● Text zum Lesen
Für uns war es damals wichtig, dass es einen Vorstand gab, der sich auch dahinterklemmte und gut organisieren konnte. Außerdem war damals die Gemeinschaft noch groß gefragt und man half sich untereinander. Wenn zum Beispiel ein Bungalow angeliefert wurde, fassten alle mit an. Der wurde erstmal abgeladen, weil der eine oder andere nicht die Erfahrung beim Aufbau hatte. Wie oft ich bei den Bungalows mitgeholfen habe, kann ich gar nicht mehr zählen.
Was hat Ihre Familie damals in ihrem Kleingarten angebaut?
Der Garten war damals vor allem dazu da, um für sich selbst etwas anzubauen, auch wegen der Nahrungsknappheit. Dafür waren die Kleingärten ideal. Das, was man nicht in den Läden bekam, wurde halt angebaut. Das haben wir genauso gemacht. Damals war es auch politisch gewollt, dass jeder möglichst viel Obst und Gemüse anbaute, um es der Bevölkerung zur Verfügung zu stellen. Wenn man seine Ernte in die Läden brachte, wurde das auch bezahlt.
Damals sollten zwei Drittel des Gartens Nutzfläche sein, heute sind es nur noch ein Drittel. Wir hatte damals Erdbeeren, Strauchobst wie Johannisbeeren, Stachelbeeren, Himbeeren – und das ist bei mir heute noch genauso. Dazu normale Gemüsesorten, wie Kohlrabi, Weißkohl, Grünkohl. Und vor allem Gurken und Tomaten.
Es ist auch immer noch so, dass der alte Ossi auf die Sorte „Harzer Feuer“ schwört. Die verwende ich auch heute noch. Und man freut sich dann richtig, wenn die erste Tomate rot geworden ist oder man die erste Gurke ernten kann. Damals konnte ich mir bei meinen Eltern Vieles abgucken und lernen. Und diese Erfahrungen gebe ich heute an meine Kinder und Enkelkinder weiter. Auch neuen Pächtern oder Gartenfreunden gebe ich gerne den einen oder anderen Ratschlag.

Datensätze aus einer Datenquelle
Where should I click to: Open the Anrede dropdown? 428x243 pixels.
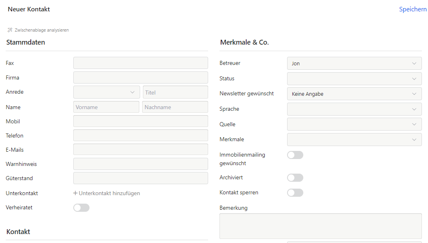click(106, 92)
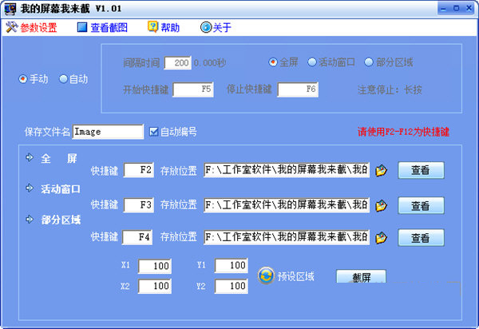Toggle the 自动编号 checkbox
The image size is (479, 329).
click(154, 132)
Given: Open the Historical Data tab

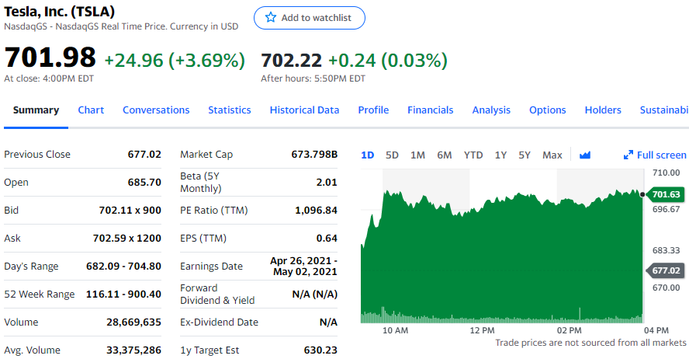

● Aufgaben und Übungen
1. Geben Sie bitte einen Abschnitt aus dem Text über den Kleingarten wortgetreu aus: Beginnen Sie bei den Worten mit „Für uns war“ und hören Sie nach „nicht mehr zählen.“ auf.
2. Setzen Sie den Text über den Kleingarten nach seinem letzten Satz fort.
Die Zeilen sind eigenständiges Material, unabhängig vom Text über den Kleingarten.

● Ergebnisse der Aufgaben
1.
Für uns war es damals wichtig, dass es einen Vorstand gab, der sich auch dahinterklemmte und gut organisieren konnte. Außerdem war damals die Gemeinschaft noch groß gefragt und man half sich untereinander. Wenn zum Beispiel ein Bungalow angeliefert wurde, fassten alle mit an. Der wurde erstmal abgeladen, weil der eine oder andere nicht die Erfahrung beim Aufbau hatte. Wie oft ich bei den Bungalows mitgeholfen habe, kann ich gar nicht mehr zählen.

2.
Warum lohnt sich aus Ihrer Sicht die viele Arbeit?
Das ist ja nicht nur bloß ein Hobby. Man hat etwa zu tun, wenn man die Pflanzen selbst aussät, selbst zieht und dabei zusehen kann, wie alles wächst. Und anschließend wird man belohnt, wenn man ernten darf. Man pflegt den Garten, man primelt rum oder man sitzt, so wie ich jetzt gerade, auf seiner Terrasse und guckt geradezu auf den Gartenteich, der vor sich hinplätschert. Das beruhigt einen, man kommt runter vom stressigen Alltag. Wenn man seinen Kleingarten richtig pflegt, artet der auch nicht in Arbeit aus. Dann hat man Erholung und Freude daran. Und es ist vor allem schön, wenn man seine Erfahrungen anderen weitergeben kann.
Wie es mit der einstigen Kleingartensparte Angergrund weitergehen wird, ist ungewiss. Sie sind seit 1997 Vorsitzender des Kleingartenvereins und haben einen der verbliebenen sieben Gärten ergattert, die von der Stadt gekauft wurden. Wie geht es mit dem Verein jetzt weiter?
Wir müssen uns jetzt erst einmal wieder neu finden. Von den sieben verbliebenen Parzellen wurden zwei neu vergeben. Die neuen Pächter kennen die Geschichte des Vereins nicht und wissen nicht, wie wir hier gemeinsam gekämpft haben. Die müssen erstmal ein bisschen an die Hand genommen und in die Gemeinschaft aufgenommen werden.
Wir sind bloß noch zehn Mitglieder, was natürlich organisatorisch leichter ist als mit den vorherigen 54. Wir werden demnächst eine Mitgliederversammlung abhalten und einen neuen Vorstand wählen, wenn die Corona-Pandemie noch weiter abgeflaut ist. Auch eine Revisionskommission muss noch gewählt werden.
Haben Sie Hoffnung, dass die anderen ehemaligen Gärten auf der Fläche am Angergrund, auf die das Unternehmen Tamax Wohnungen bauen will, von der Stadt gesichert werden?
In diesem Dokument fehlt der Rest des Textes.